━━━━━ Extract to read ━━━━━

Levenshtein distance is an edit distance that may be used to compare how dissimilar two pieces of text are. For the Levenshtein distance, each addition, deletion, or substitution add 1 to the total distance. When considering Levenshtein distance, we are always interested on the smallest possible number of transformations required to make a string into another. Therefore, “john” and “jon” have a Levenshtein distance of 1, while “john” and “jose” have a Levenshtein distance of 2 (and not 4, as some would suggest two deletions and two additions).
Here is my implementation of Levenshtein distance using Python, just to show how it can be done in a scenario on which you cannot depend on any libraries other than the ones shipped with the language. Be aware that my implementation has space-complexity and time-complexity O(m·n), where m and n are the size of the input strings.
def levenshtein(a, b):
"""
Evaluates the Levenshtein distance between two strings.
"""
if len(a) < len(b):
a, b = b, a
if len(b) == 0: # len(a) >= len(b)
return len(a)
a = ' ' + a
b = ' ' + b
d = {}
for i in range(len(a)):
d[i, 0] = i
for j in range(len(b)):
d[0, j] = j
for i in range(1, len(a)):
for j in range(1, len(b)):
if a[i] == b[j]:
# Got the same character
# Just use the answer to the prefix
d[i, j] = d[i - 1, j - 1]
else:
# Not the same character
# Use the smallest of diagonal, above or left
# And add 1 to account for the extra modification needed
d[i, j] = min(d[i - 1, j - 1], d[i, j - 1], d[i - 1, j]) + 1
return d[len(a) - 1, len(b) - 1]

━━━━━ Entries shown ━━━━━

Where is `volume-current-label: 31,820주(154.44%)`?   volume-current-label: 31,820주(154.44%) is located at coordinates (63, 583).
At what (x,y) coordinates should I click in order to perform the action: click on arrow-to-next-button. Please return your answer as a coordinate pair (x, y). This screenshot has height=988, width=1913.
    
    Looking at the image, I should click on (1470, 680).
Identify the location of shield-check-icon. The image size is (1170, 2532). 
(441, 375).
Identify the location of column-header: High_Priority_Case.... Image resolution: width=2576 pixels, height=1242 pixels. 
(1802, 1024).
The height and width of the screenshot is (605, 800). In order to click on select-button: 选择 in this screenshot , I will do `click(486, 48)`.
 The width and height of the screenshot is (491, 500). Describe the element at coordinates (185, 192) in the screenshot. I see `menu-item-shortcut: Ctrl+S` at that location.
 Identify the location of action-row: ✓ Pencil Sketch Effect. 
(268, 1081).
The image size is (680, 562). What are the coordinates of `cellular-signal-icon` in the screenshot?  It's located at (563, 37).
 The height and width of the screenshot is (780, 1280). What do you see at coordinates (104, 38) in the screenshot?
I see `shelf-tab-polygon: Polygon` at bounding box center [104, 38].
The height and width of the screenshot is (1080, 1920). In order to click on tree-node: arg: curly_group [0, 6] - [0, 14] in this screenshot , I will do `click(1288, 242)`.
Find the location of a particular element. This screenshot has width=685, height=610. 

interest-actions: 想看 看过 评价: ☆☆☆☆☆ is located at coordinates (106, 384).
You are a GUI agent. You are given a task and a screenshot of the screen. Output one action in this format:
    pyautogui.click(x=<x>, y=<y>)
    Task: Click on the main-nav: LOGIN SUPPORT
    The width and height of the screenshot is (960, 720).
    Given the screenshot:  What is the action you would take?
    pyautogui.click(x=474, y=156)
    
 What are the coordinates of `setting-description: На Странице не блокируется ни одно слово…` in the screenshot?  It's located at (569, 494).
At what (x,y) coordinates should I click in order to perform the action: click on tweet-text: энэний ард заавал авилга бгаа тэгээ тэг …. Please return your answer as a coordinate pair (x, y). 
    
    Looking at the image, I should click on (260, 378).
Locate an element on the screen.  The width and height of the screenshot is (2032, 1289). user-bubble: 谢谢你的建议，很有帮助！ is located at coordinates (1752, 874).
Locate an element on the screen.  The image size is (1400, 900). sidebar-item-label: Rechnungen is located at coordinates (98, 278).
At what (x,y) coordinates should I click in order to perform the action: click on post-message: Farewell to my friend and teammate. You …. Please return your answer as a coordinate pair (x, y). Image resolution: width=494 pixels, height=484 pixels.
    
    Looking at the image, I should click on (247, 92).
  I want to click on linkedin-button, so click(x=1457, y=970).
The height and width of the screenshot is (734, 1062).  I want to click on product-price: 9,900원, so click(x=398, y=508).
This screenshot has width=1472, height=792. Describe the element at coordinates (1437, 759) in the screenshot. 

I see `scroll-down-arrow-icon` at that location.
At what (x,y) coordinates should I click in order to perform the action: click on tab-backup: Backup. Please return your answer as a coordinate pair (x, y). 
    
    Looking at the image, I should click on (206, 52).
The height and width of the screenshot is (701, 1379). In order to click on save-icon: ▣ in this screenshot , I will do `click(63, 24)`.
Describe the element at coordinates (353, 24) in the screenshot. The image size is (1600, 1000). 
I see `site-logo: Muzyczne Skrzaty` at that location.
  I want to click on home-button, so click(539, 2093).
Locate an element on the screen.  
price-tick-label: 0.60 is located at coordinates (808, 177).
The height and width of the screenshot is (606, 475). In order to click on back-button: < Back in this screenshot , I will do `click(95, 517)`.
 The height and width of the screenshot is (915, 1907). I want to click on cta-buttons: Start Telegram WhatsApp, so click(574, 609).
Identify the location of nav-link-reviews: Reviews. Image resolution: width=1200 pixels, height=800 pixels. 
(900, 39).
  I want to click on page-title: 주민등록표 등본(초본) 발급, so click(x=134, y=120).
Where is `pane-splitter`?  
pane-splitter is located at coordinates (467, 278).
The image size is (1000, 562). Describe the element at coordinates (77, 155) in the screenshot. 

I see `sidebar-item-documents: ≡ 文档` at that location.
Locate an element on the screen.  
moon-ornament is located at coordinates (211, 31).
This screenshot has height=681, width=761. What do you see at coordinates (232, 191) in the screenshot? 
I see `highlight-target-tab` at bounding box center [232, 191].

━━━━━

**Your task**
Reproduce the passage from the Levenshtein distance text above, from "Levenshtein distance is" to "the input strings.".

**Result of the task**
Levenshtein distance is an edit distance that may be used to compare how dissimilar two pieces of text are. For the Levenshtein distance, each addition, deletion, or substitution add 1 to the total distance. When considering Levenshtein distance, we are always interested on the smallest possible number of transformations required to make a string into another. Therefore, “john” and “jon” have a Levenshtein distance of 1, while “john” and “jose” have a Levenshtein distance of 2 (and not 4, as some would suggest two deletions and two additions).
Here is my implementation of Levenshtein distance using Python, just to show how it can be done in a scenario on which you cannot depend on any libraries other than the ones shipped with the language. Be aware that my implementation has space-complexity and time-complexity O(m·n), where m and n are the size of the input strings.